What is expected: Copy the following data exactly and drop the pictures.

Saved entries:
-.-.-

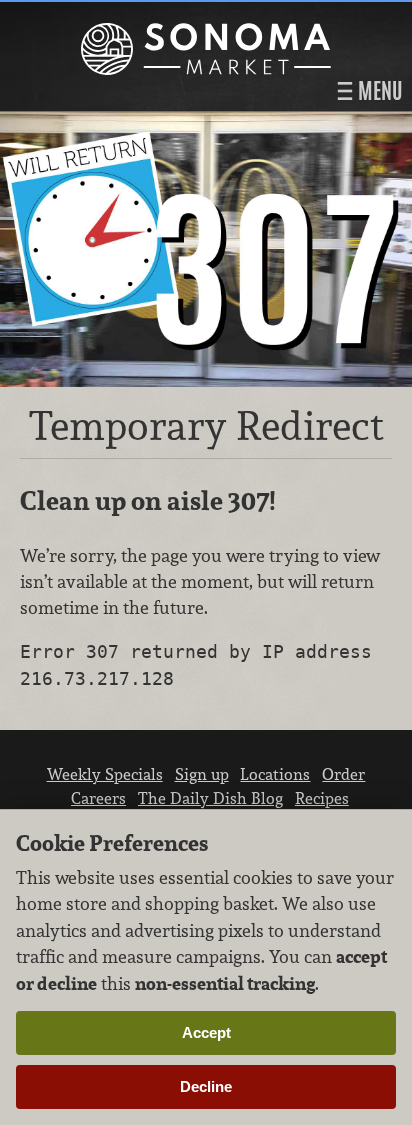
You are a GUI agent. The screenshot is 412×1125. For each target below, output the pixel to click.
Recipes (322, 798)
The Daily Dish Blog (210, 798)
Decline (206, 1086)
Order (343, 774)
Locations (275, 774)
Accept (206, 1032)
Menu (378, 91)
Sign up (202, 774)
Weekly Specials (105, 774)
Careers (98, 798)
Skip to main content (94, 16)
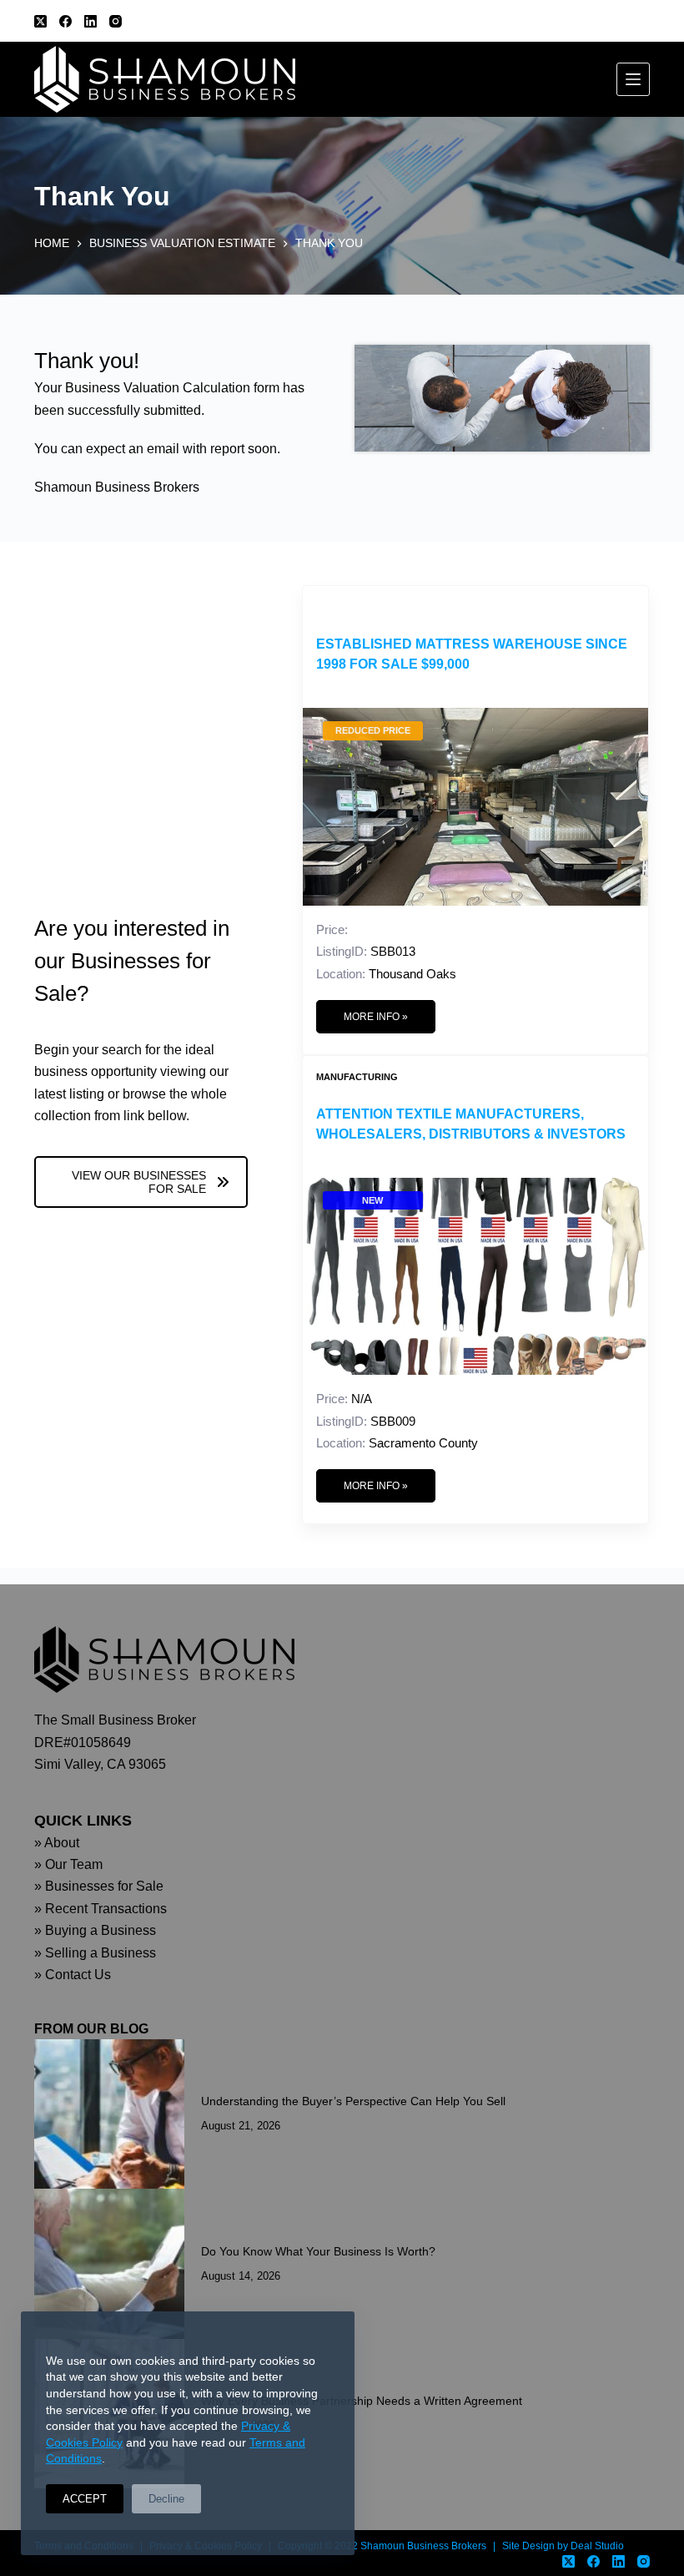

-.-.-

Task solution:
You are a GUI agent. The screenshot is 412×1125. For each target below, output the pixel to click.
Recipes (322, 798)
The Daily Dish Blog (210, 798)
Decline (206, 1086)
Order (343, 774)
Locations (275, 774)
Accept (206, 1032)
Menu (378, 91)
Sign up (202, 774)
Weekly Specials (105, 774)
Careers (98, 798)
Skip to main content (94, 16)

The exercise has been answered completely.